On Wed, Feb 15, 2012 at 12:51 AM, Mathias Krause <[email protected]> wrote:
>
> ? ?So this explicitly verifies that we will not touch the TS_USEDFPU bit,
> ? ?and adds a few related sanity-checks. ?Because it seems that somehow
> ? ?AES-NI is corrupting user FP state. ?The cause is not clear, and this
> ? ?patch doesn't fix it, but while debugging it I really wanted the code to
> ? ?be more obviously correct and robust.
>
> Can you please elaborate a little more on the AES-NI issues you're
> seeing as I cannot find any information about them on
> LKML/bugzilla/linux-crypto? Are they limited to the 3.3-rc kernels or
> are they happening on released kernels as well? Are they happening on
> 32 bit, 64 bit or both?

So far we have reports from just one person, and it's seems limited to
32-bit and using the AES instructions from interrupts - by the WiFi
layer.

We have not figured out what's wrong yet, but it doesn't look like
it's AES-NI itself: it seems to be some FP state mixup (right now it
looks like the TS_USEDFPU bit we use to track it gets confused). It is
probably just triggered by the very unusual case of the mac80211 code
wanting to use FP state from interrupts.

There's a few other reports that *may* be the same thing, but they
also seem to be about wireless, and using WPA with AES. In fact, we
have no real reason to even consider them related to AES-NI at all,
other than that commonality.

Anyway, AES-NI itself seems to be fine, everything we have so far
points to the FPU/MMX state handling being very subtly broken.

Linus

2012-02-16 09:45:11

by Mathias Krause

[permalink] [raw]
Subject: Re: AES-NI data corruption issues

On Wed, Feb 15, 2012 at 5:20 PM, Linus Torvalds
<[email protected]> wrote:
> On Wed, Feb 15, 2012 at 12:51 AM, Mathias Krause <[email protected]> wrote:
>>
>> Can you please elaborate a little more on the AES-NI issues you're
>> seeing as I cannot find any information about them on
>> LKML/bugzilla/linux-crypto? Are they limited to the 3.3-rc kernels or
>> are they happening on released kernels as well? Are they happening on
>> 32 bit, 64 bit or both?
>
> So far we have reports from just one person, and it's seems limited to
> 32-bit and using the AES instructions from interrupts - by the WiFi
> layer.
>
> We have not figured out what's wrong yet, but it doesn't look like
> it's AES-NI itself: it seems to be some FP state mixup (right now it
> looks like the TS_USEDFPU bit we use to track it gets confused). It is
> probably just triggered by the very unusual case of the mac80211 code
> wanting to use FP state from interrupts.

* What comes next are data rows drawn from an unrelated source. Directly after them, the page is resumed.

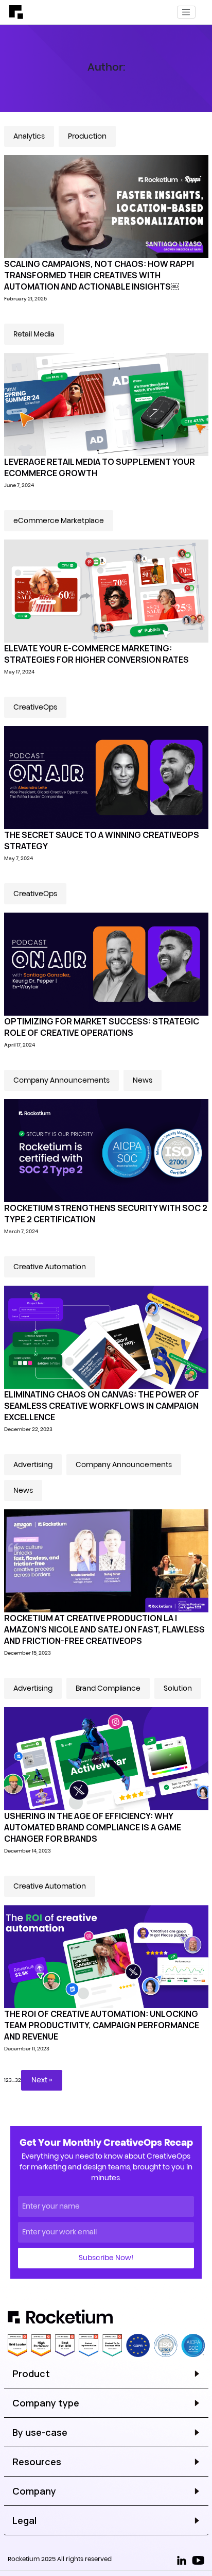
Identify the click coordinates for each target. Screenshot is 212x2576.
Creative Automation (49, 1266)
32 (18, 2080)
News (142, 1080)
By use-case (39, 2432)
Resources (36, 2461)
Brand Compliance (108, 1688)
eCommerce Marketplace (58, 520)
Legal (24, 2520)
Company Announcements (61, 1080)
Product (31, 2373)
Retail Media (34, 334)
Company (34, 2491)
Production (87, 136)
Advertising (32, 1464)
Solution (178, 1688)
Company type (45, 2403)
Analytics (29, 136)
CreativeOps (35, 707)
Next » (41, 2079)
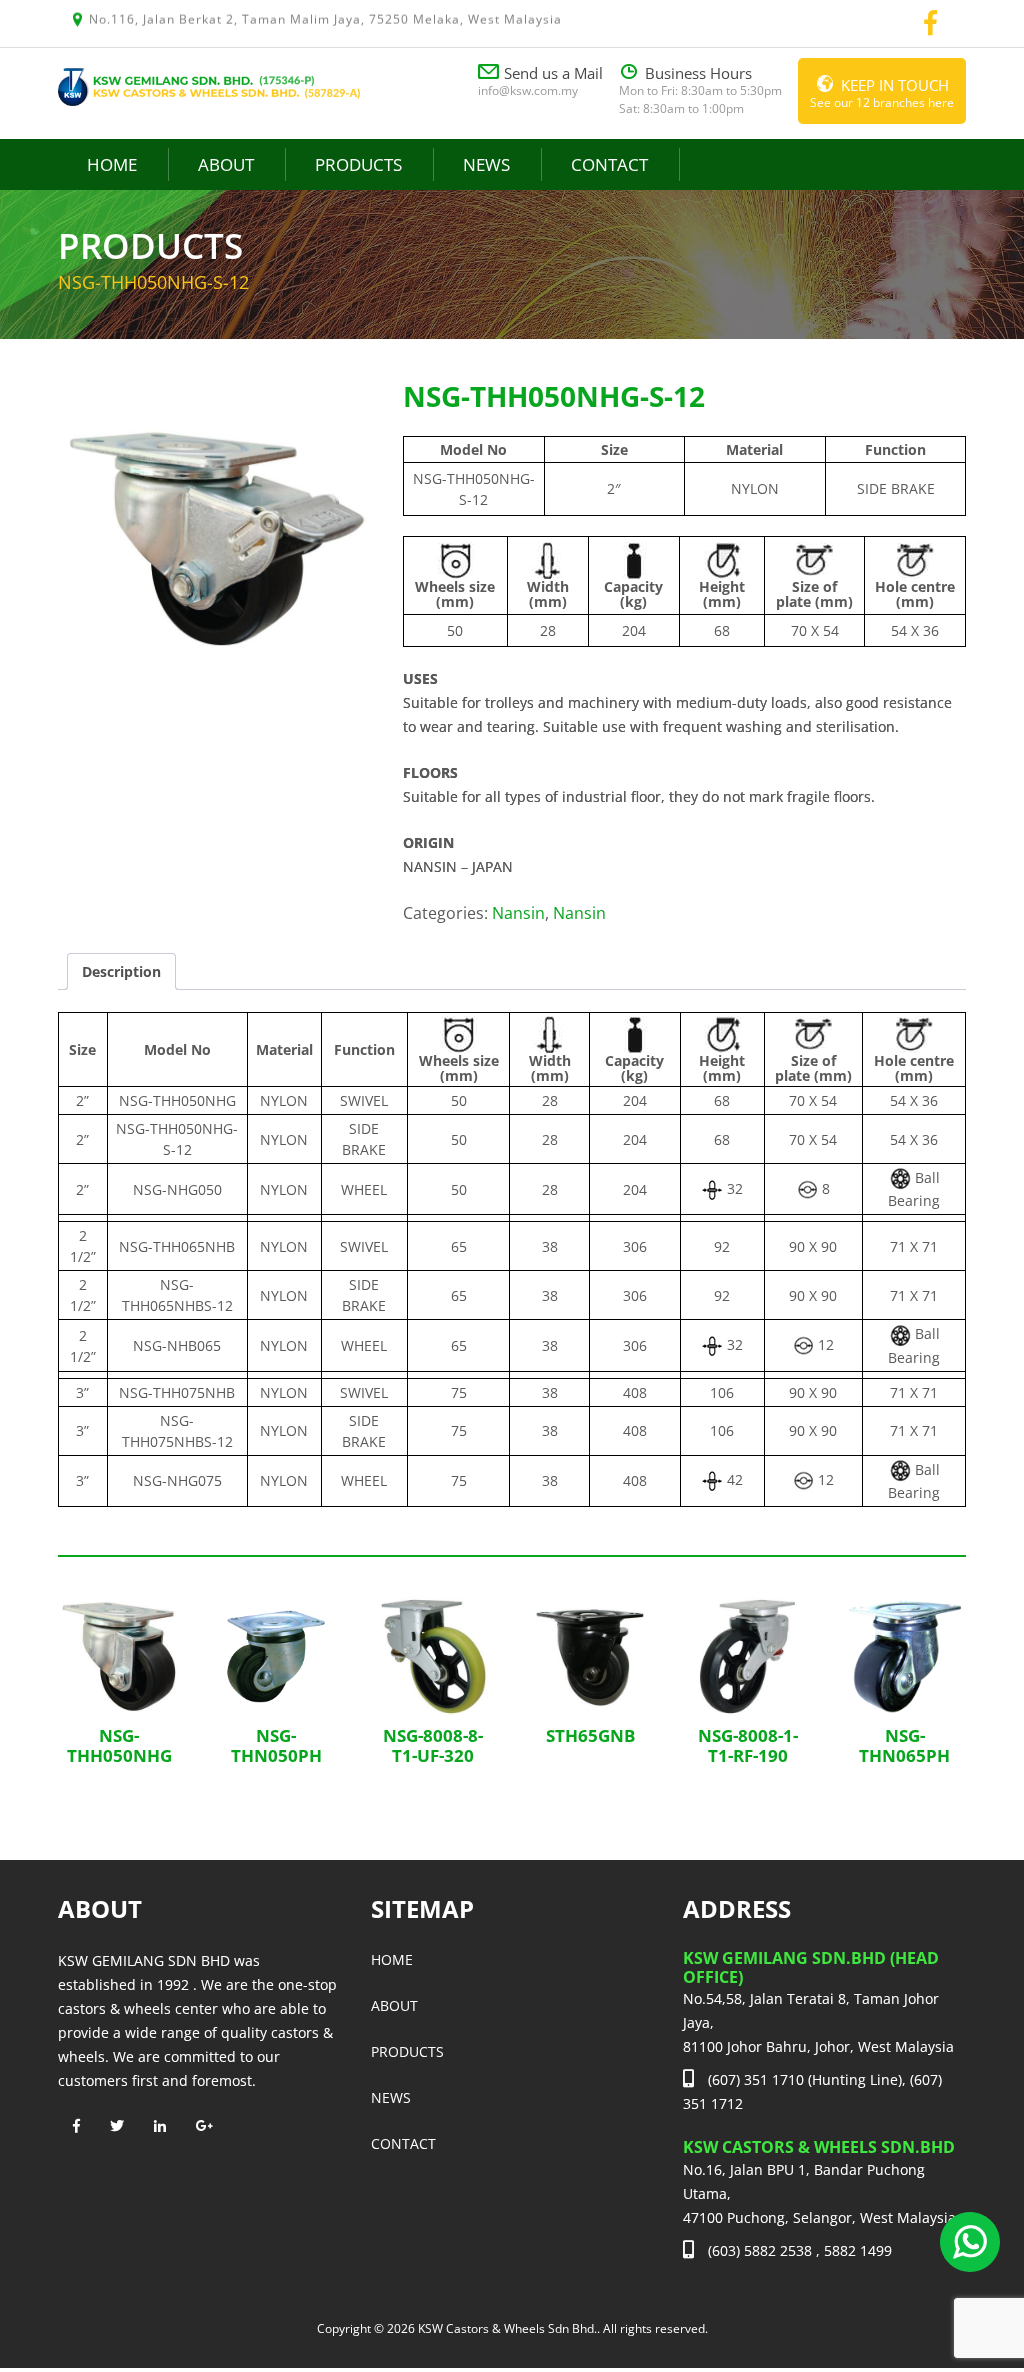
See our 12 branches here (882, 93)
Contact (609, 164)
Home (112, 164)
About (226, 164)
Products (358, 164)
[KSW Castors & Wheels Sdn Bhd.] (209, 84)
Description (121, 971)
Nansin (518, 913)
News (486, 164)
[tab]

Maybe it was a bad idea porting that code to 32 bit. Honestly, I
haven't checked if the kernel can save and restore the FP state
(especially the MMX/SSE state) correctly while doing the port. But as
my tests with dm-crypt worked flawlessly I was implying it can.

> There's a few other reports that *may* be the same thing, but they
> also seem to be about wireless, and using WPA with AES. In fact, we
> have no real reason to even consider them related to AES-NI at all,
> other than that commonality.

I'm actively using AES-NI with WPA as well for quite some months now
without any problems. I'm running on a 64 bit kernel, though. So this
problem may be 32 bit only.

> Anyway, AES-NI itself seems to be fine, everything we have so far
> points to the FPU/MMX state handling being very subtly broken.

Lets hope they get fixed soon.

Thanks,
Mathias